### Your objective
Output the listing below line for line, exactly as it appears, leaving out the pictures.

### Data for processing
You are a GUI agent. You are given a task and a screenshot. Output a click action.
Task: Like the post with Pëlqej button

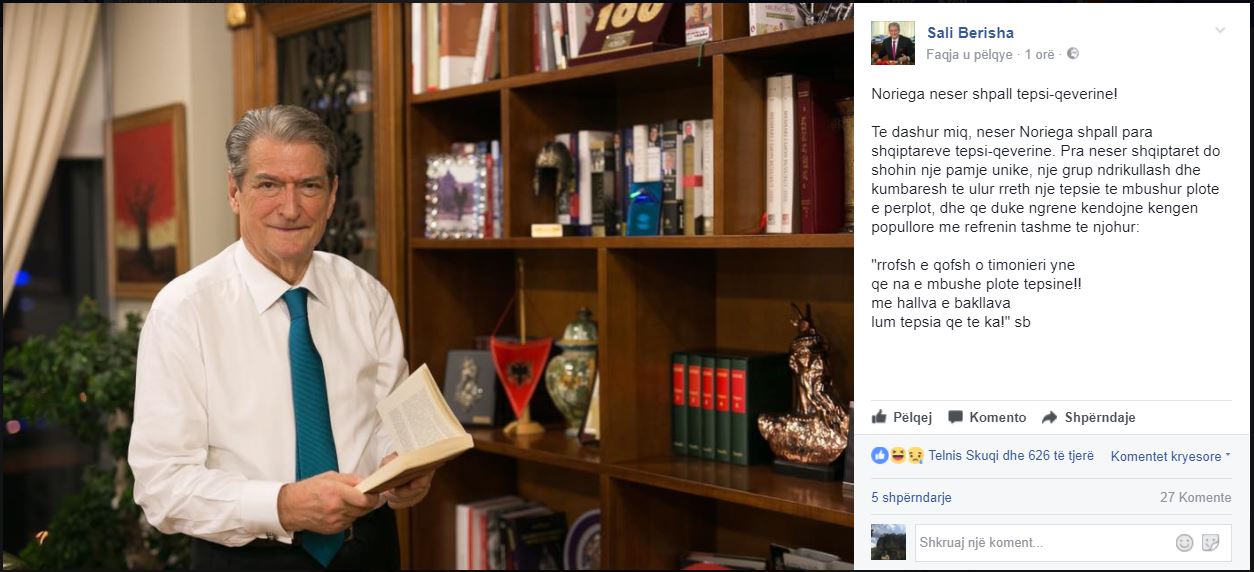(x=902, y=417)
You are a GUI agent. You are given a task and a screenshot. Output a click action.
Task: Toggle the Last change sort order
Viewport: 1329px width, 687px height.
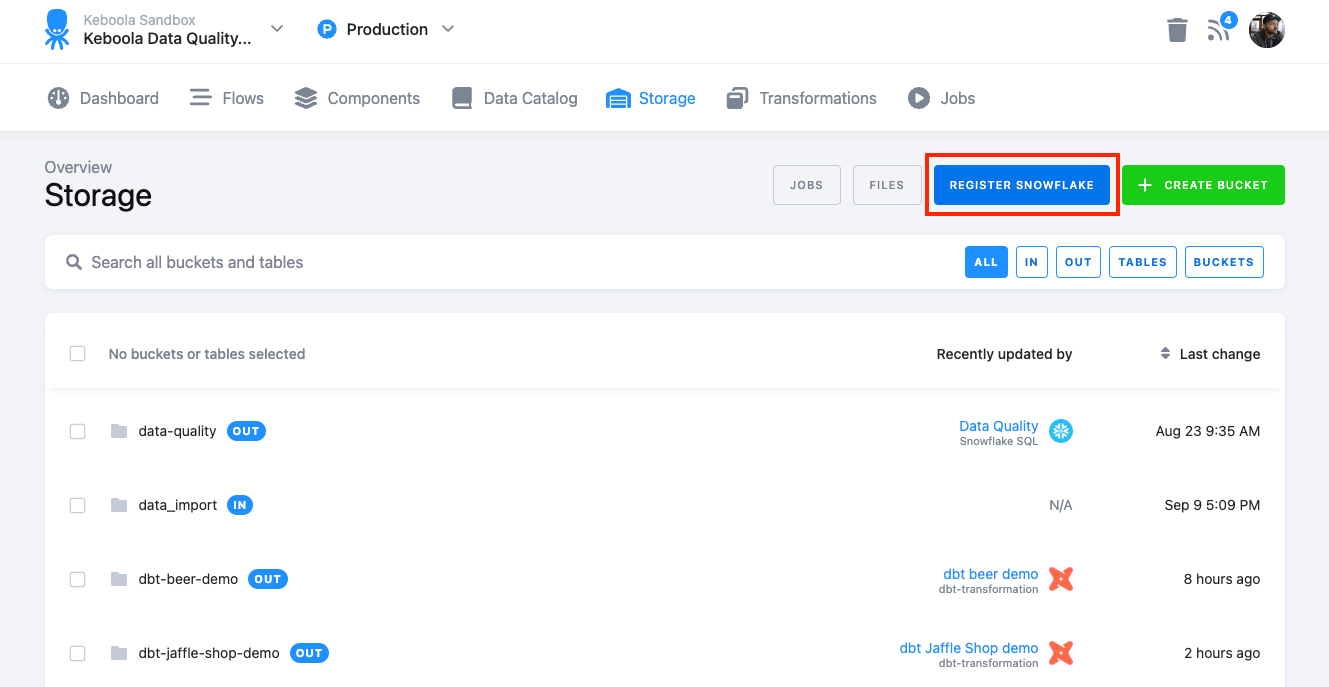1165,353
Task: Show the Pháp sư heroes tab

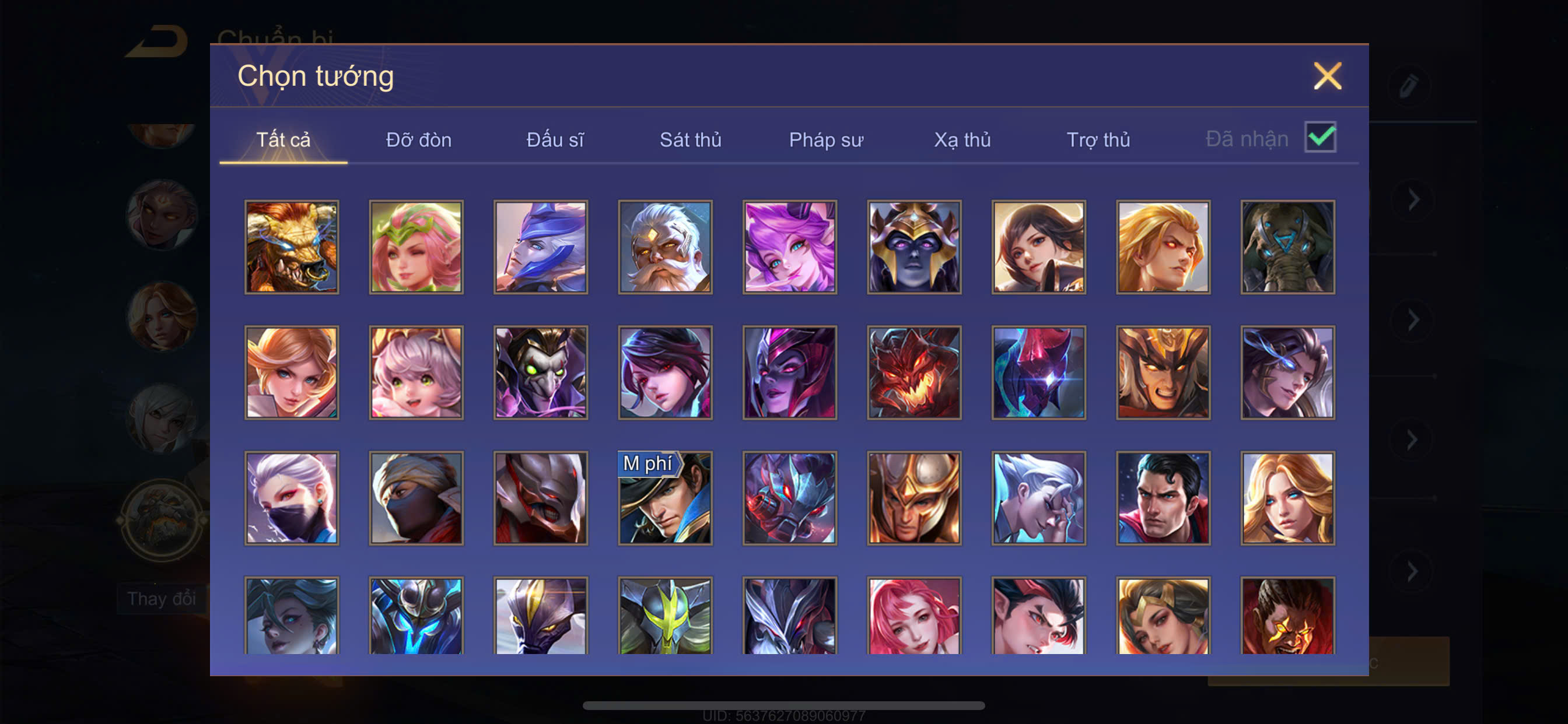Action: click(x=826, y=140)
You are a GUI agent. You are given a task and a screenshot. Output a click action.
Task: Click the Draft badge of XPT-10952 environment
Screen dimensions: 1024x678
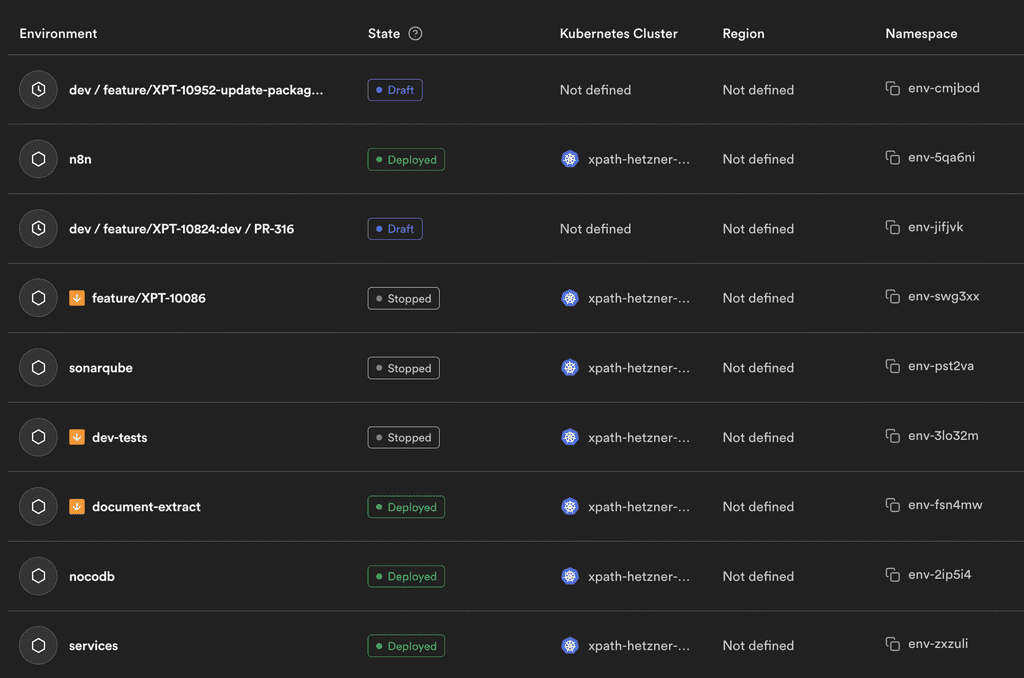395,90
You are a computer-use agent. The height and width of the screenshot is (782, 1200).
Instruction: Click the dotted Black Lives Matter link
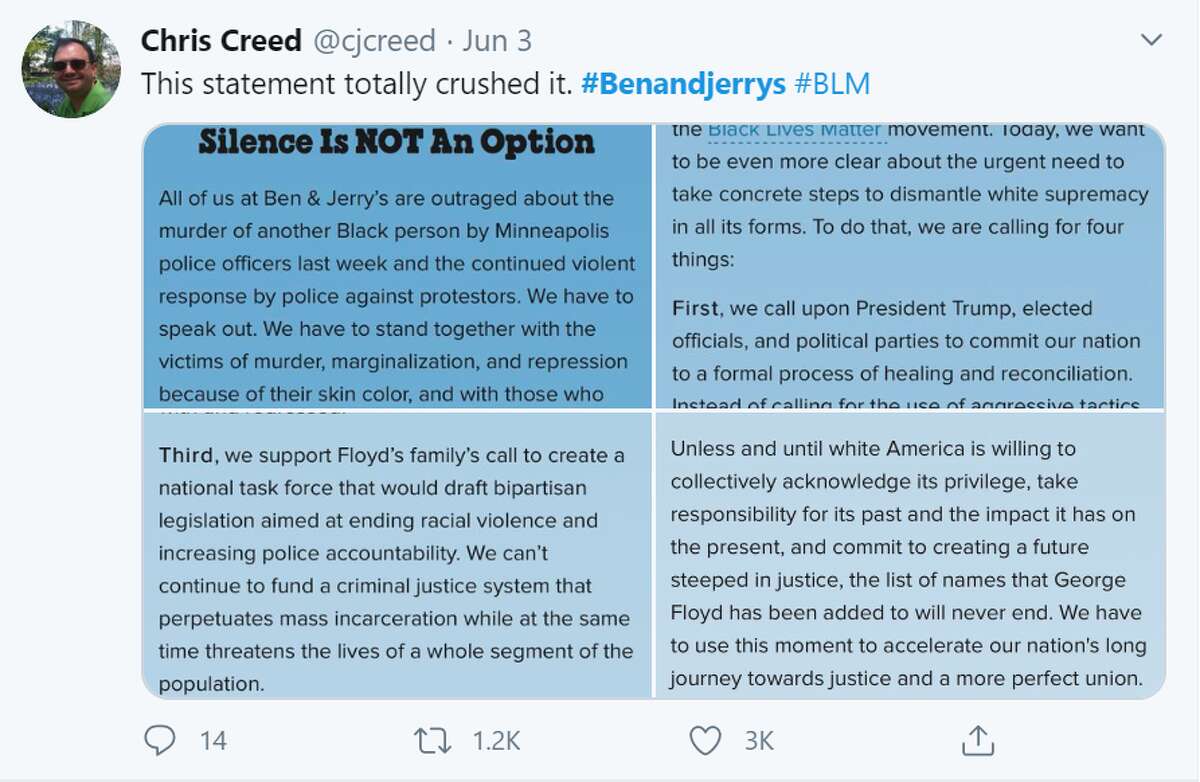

### Expected output
You are a GUI agent. You are given a task and a screenshot. Output a click action.
Task: Like the post with Pëlqej button

(x=902, y=417)
You are a GUI agent. You are given a task and a screenshot. Output a click action.
Task: Toggle the Last change sort order
Viewport: 1329px width, 687px height.
1165,353
Task: Show the Pháp sư heroes tab

Action: click(x=826, y=140)
You are a GUI agent. You are given a task and a screenshot. Output a click action.
Task: Click the Draft badge of XPT-10952 environment
Screen dimensions: 1024x678
395,90
You are a computer-use agent. The height and width of the screenshot is (782, 1200).
Instruction: Click the dotted Black Lives Matter link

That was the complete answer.